次世代型LNG運搬船「さやえんどう」(画像:三菱重工業)

次世代型LNG運搬船「さやえんどう」(画像:三菱重工業)[写真拡大]

 三菱重工業は4日、国際石油開発帝石(INPEX)が主導するオーストラリアのイクシスLNG(液化天然ガス)プロジェクトからINPEXが調達するLNGの輸送向けに、次世代型LNG運搬船を受注したと発表した。

 今回、燃費やメンテナンス性を大幅に改善した三菱重工独自の「さやえんどう」船型が採用された。完成・引き渡しは2016年末で、川崎汽船とINPEXの子会社による共同出資会社オーシャン・ブリーズ・LNG・トランスポート社が保有する。同船型の受注は今年5月に次ぐもので、累計受注は今回で7隻となった。

 同LNG船は、長さ288.0m、幅48.94m、満水喫水11.5m、総トン数13万8,000トン(載貨重量トン数7万5,000トン)で、航海速力は19.5ノット。タンク総容積15万5,300m3(LNG積載可能量は15万3,000m3)で、長崎造船所で建造する。

 さやえんどう船型は、球形タンク4基を船体と一体構造の連続タンクカバーで覆うことにより、船全体の強度を確保しながら軽量化を実現し、さらに航行中の空気抵抗を大幅に軽減する。また、主機関には、蒸気を再度加熱利用することで熱エネルギー効率を高めたMHI Ultra Steam Turbine Plant(UST:再熱舶用推進蒸気タービン)を採用。燃費は従来船と比べ20%以上の改善が可能。
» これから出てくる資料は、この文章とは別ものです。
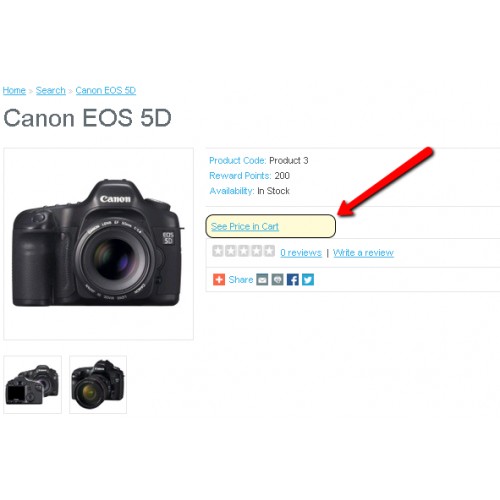The height and width of the screenshot is (500, 500).
Task: Select the fifth rating star
Action: (x=269, y=251)
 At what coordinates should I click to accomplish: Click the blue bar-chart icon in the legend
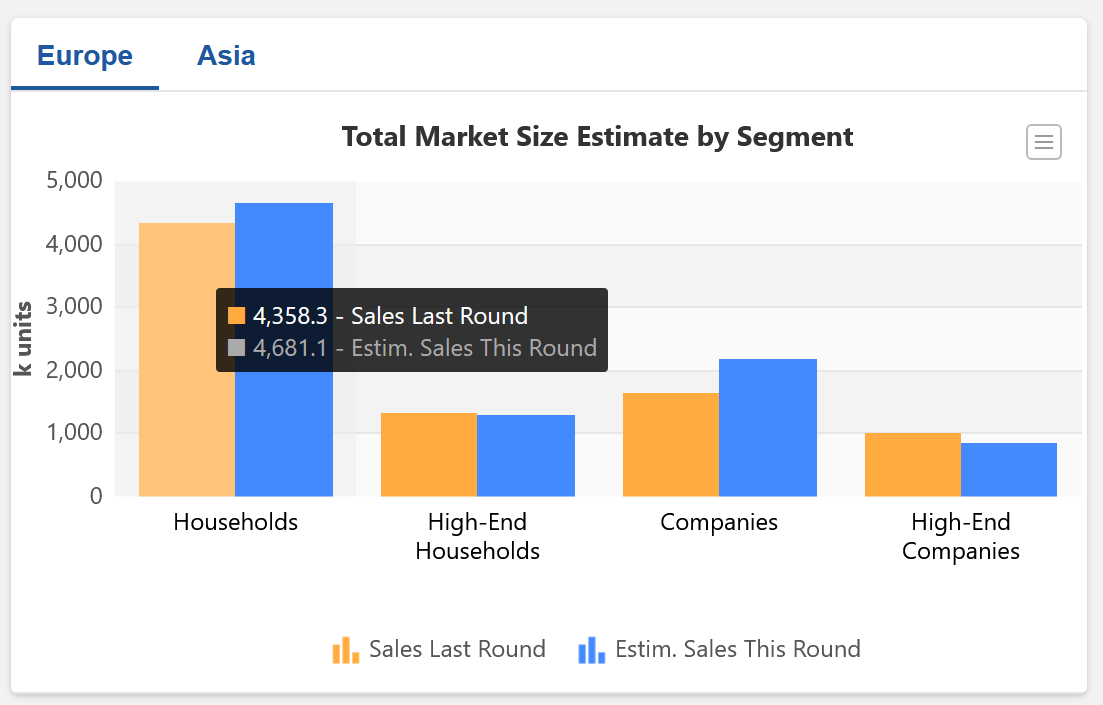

 連続タンクカバーの採用で、タンク頂上で配管、電線、通路を支える構造物が不要になるため、メンテナンス性が大きく向上。また、燃費改善によるCO2排出量の抑制に加え、バラスト水処理装置の搭載による海洋生態系への影響軽減など、環境対応力も高める。

 さやえんどう船型は、高い省エネ・環境性能により海運業界で高い関心を集め、2011年10月の2隻同時受注を皮切りに受注実績が順調に伸びており、日本の造船業界で開発が活発化しているエコシップをリードする製品に育っている。